While interesting and certainly worth a discussion, it misses the imperial-greed motive that is behind the liberal internationalists/neo-con mainstream in U.S. foreign policy. 'Wilsonianism' is, in my view, only the selling point. It is not the actual product. Am I right?
—
UNITED STATES: 'Wilsonianism' drives US policy abroad
SIGNIFICANCE:
As President Barack Obama begins his first days in office, many
academic and media commentators are urging him to close the supposedly
wide partisan fissures over foreign policy. However, these apparent
divisions are much less significant than they seem: US foreign policy
has long been dominated by a sclerotic 'Wilsonian' consensus, which may
have inhibited debate and contributed to recent strategic setbacks.
CONCLUSION:
Wilsonianism will continue to be the worldview that shapes US foreign
policy under Obama. While a Wilsonian approach is not inapposite, the
new administration could opt deliberately to seek out strong dissenting
voices that favour alternative policy frameworks, in order to avoid the
dangers of unchallenged assumptions.
ANALYSIS:
The intellectual framework for US foreign policy defined by former
President Woodrow Wilson in 1917-18 ('Wilsoniansim') continues to hold
a dominant position in official Washington. Therefore, while there is
sometimes fierce debate over particular policy choices (eg the decision
to invade Iraq without specific UN authorisation), US policymakers
share a worldview that broadly supports the same long-term strategic
objectives, values and sense of history.

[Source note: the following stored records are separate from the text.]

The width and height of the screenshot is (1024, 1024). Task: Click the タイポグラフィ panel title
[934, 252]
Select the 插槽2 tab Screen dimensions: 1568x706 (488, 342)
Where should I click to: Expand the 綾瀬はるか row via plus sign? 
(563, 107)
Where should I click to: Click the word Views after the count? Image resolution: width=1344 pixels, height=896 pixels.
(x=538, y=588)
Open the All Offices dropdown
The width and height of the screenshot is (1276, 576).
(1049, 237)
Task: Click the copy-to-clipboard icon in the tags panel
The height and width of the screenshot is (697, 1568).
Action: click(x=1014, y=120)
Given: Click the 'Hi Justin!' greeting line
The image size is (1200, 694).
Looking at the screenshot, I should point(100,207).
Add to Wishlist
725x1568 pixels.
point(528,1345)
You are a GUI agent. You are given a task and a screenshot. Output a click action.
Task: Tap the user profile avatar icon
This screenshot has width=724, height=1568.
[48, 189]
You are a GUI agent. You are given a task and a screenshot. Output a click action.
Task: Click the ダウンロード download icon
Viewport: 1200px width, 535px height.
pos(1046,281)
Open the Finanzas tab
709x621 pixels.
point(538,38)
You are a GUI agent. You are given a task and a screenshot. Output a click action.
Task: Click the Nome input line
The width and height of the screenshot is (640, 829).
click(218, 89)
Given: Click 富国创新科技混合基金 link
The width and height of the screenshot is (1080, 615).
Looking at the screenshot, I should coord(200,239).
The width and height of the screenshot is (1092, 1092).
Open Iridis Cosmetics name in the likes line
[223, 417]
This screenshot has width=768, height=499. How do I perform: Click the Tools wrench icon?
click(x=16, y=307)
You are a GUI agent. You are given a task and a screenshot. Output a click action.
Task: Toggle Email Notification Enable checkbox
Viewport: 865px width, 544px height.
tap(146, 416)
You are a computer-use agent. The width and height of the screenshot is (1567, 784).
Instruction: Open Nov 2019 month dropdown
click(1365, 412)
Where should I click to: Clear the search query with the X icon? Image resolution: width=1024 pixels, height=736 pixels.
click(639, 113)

Although there is nothing
inherently fallacious about Wilsonianism — its basic assumptions may
be correct — the weakness or absence of alternative perspectives in
Washington may have been a contributing factor in recent foreign policy
setbacks.
-
A single theoretical framework dominates foreign policy thinking in official Washington — Wilsonianism.
-
While
liberal internationalists and neo-conservatives disagree over the
utility of multilateralism, they mostly share a common Wilsonian
perspective and assumptions. -
The only serious challenger to Wilsonianism as a US foreign policy-making framework is realism.
-
However, the realist challenge has faded, producing a powerful Wilsonian consensus.
-
This consensus may not be conducive to effective policy-making.
[…]
broad consensus is attributable to the fact that the two most
influential frameworks for post-Cold War US foreign policy, 'liberal
internationalism' and 'neo-conservatism' share a common intellectual
ancestor — Wilsonianism. Liberal internationalists and
neo-conservatives disagree fiercely about certain US policy approaches,
particularly the utility of multilateral diplomacy. However, the
rancour of their clashes on such issues has disguised how much they
have in common.
The
Wilsonian creed. Wilsonianism took shape in a particular time and place
(during and immediately after the First World War) in response to a
specific problem (Wilson's attempt to define the US role on the global
stage). Yet it was also couched in a much more profound belief in
long-term historical 'progress', which critics then and now incorrectly
label as naive: …
[…]
Competing'realist' framework.
Although US politicians often raise the spectre of
a return to isolationism — as former President George Bush did last
year a speech to the Israeli Knesset — the policies of the 1930s
remain thoroughly discredited. Wilsonianism and its offshoots have only
one rival as a framework for US policy in official Washington —
'realism': …
[…]
Wilsonian thinking (as practiced by liberal internationalists or
neo-cons) has several distinct political advantages, in a US context,
over realism:
-
It
embodies the notion that US political and economic principles have
universal appeal and relevance, which helps secure public support for
an active US role in global affairs. -
It proved to be a much more adaptable framework than realism, in the face of changes wrought by globalisation.
-
Wilsonianism
is not easily exportable or explicable to other powers; it has often
caused other states (including US allies) to assume that Washington's
policies are either naive or duplicitous, when in fact Wilson's
approach combines both altruism and self-interest. -
Its moralist tone can inhibit constructive engagement with non-democratic states (eg China prior to Kissinger).
-
In the post-Cold War context, it may have contributed to an unhealthy degree of US triumphalism.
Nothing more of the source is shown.